# Towards usable checksums: automating the integrity verification of web downloads for the masses

If you tackled Monday’s paper on BEAT you deserve something a little easier to digest today, and ‘Towards usable checksums’ fits the bill nicely! There’s some great data-driven product management going on here as the authors set out to quantify current attitudes and behaviours regarding downloading files from the Internet, design a solution to improve security and ease-of-use, and then test their solution to gather feedback and prepare for a more widely deployed beta version.

When I was growing up we were all taught “Don’t talk to strangers”, and “Never get in a stranger’s car”. As has been well noted by others, so much for that advice! Perhaps the modern equivalent is “Don’t download unknown files from the Internet!” This paper specifically looks at applications made directly available from developer websites (vs downloads made through app stores).

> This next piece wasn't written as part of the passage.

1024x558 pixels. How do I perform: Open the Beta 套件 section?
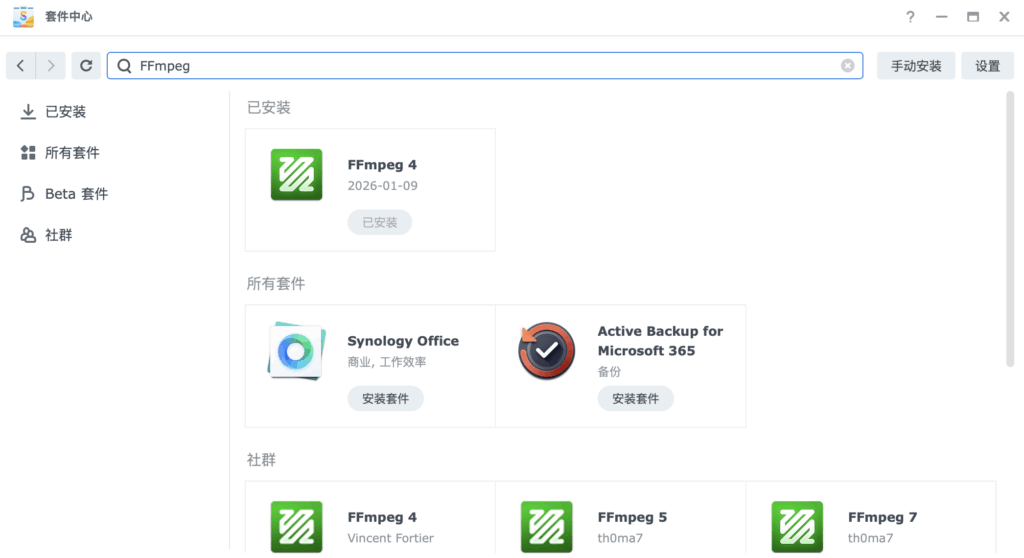[75, 194]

A popular and convenient way to download programs is to use official app stores such as Apple’s Mac App Store and Microsoft’s Windows Store. Such platforms, however, have several drawbacks for developers, including long review and validation times, technical restrictions (e.g., sandboxing), incompatibility with software licenses, and substantial commissions. Therefore, it is quite common that developers make their programs available directly from their websites. This is the case of popular programs such as VLC media player, OpenOffice, and GIMP.

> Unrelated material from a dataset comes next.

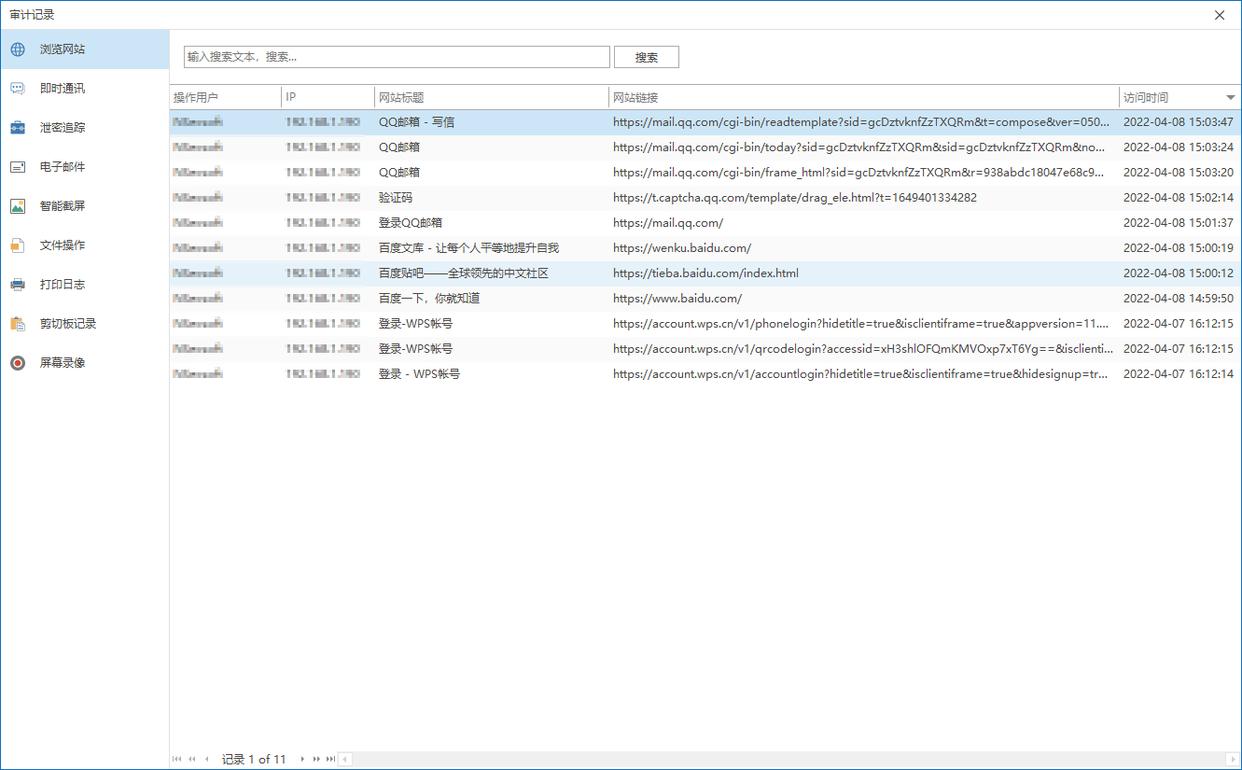Open the 泄密追踪 leak tracking section
Image resolution: width=1242 pixels, height=770 pixels.
pyautogui.click(x=62, y=127)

If you’re reading The Morning Paper, you probably know what a checksum is for and how to use it to verify the integrity of a download. You’re probably also well aware of the importance of doing so. Even so, I wouldn’t be surprised if on at least one occasion it’s been too awkward / you’ve been in too much of a hurry to get some other task done you’re focused on / you rated the risk as low enough, and so on, that you failed to do so. I’ve seen up close the apparent struggles of very bright professional people without IT backgrounds to manage basics such as passwords. I hold out little hope of them navigating checksums— from “What’s a command-line?” on up— even though I know they’re more than capable of understanding if only it seemed sufficiently important to them. Yet checksums are an important line of defence to protect against adversaries tampering files to inject malware etc..

A popular way for developers to enable users to detect accidental or intentional modifications of their program files hosted on external platforms, such as mirrors and CDNs, is to provide so-called checksums on their websites. This practice is quite common in the open-source community but also for companies such as Google…

For a restricted subset of downloadable assets -chiefly JavaScript and style sheets, included via script and link tags, integrated checksum support is available via the Subresource Integrity (SRI) specification introduced by the W3C in 2016. It’s supported by all major browsers (including Edge, but not IE). If you’re not already using it for externally hosted assets you include in your site then you really should look into it.

Here’s an example of the integrity attribute in action, taken from the MDN site:

[code language=”html”]
<script
src=”https://example.com/example-framework.js”
integrity=”sha384-oqVuAfXRKap7fdgc….”
crossorigin=”anonymous”>
</script>
[/code]

For anything outside of script and link tags though (e.g. anchor tags), you’re on your own.

### Do Internet users handle checksums correctly?

By Betteridge’s law we know that the answer is no. The authors also conduct a study to quantify the situation in the wild. Starting with the use of checksums by download sites themselves, a survey of twenty popular sites uncovered the following:

• Many host the checksum and the download file on the same server or domain, whereas from a security point of view it is better to host them on different servers to reduce the risk of both checksum and download being tampered with.
• Some serve the checksum and/or the download via http (not https). Why go to all the bother of computing and displaying a checksum and then allow anyone to tamper with it in transit??
• Many use the insecure MD5 and SHA1 schemes
• Only a minority provide any instructions on how to use the checksums to verify download integrity, or even what they are for.

(Enlarge)

… due to frequent flaws in the way checksums are currently used (e.g., insecure communication, single server, weak hash function) and the lack of details on their utility and how-to guides, checksums do not achieve their full potential in securing web downloads.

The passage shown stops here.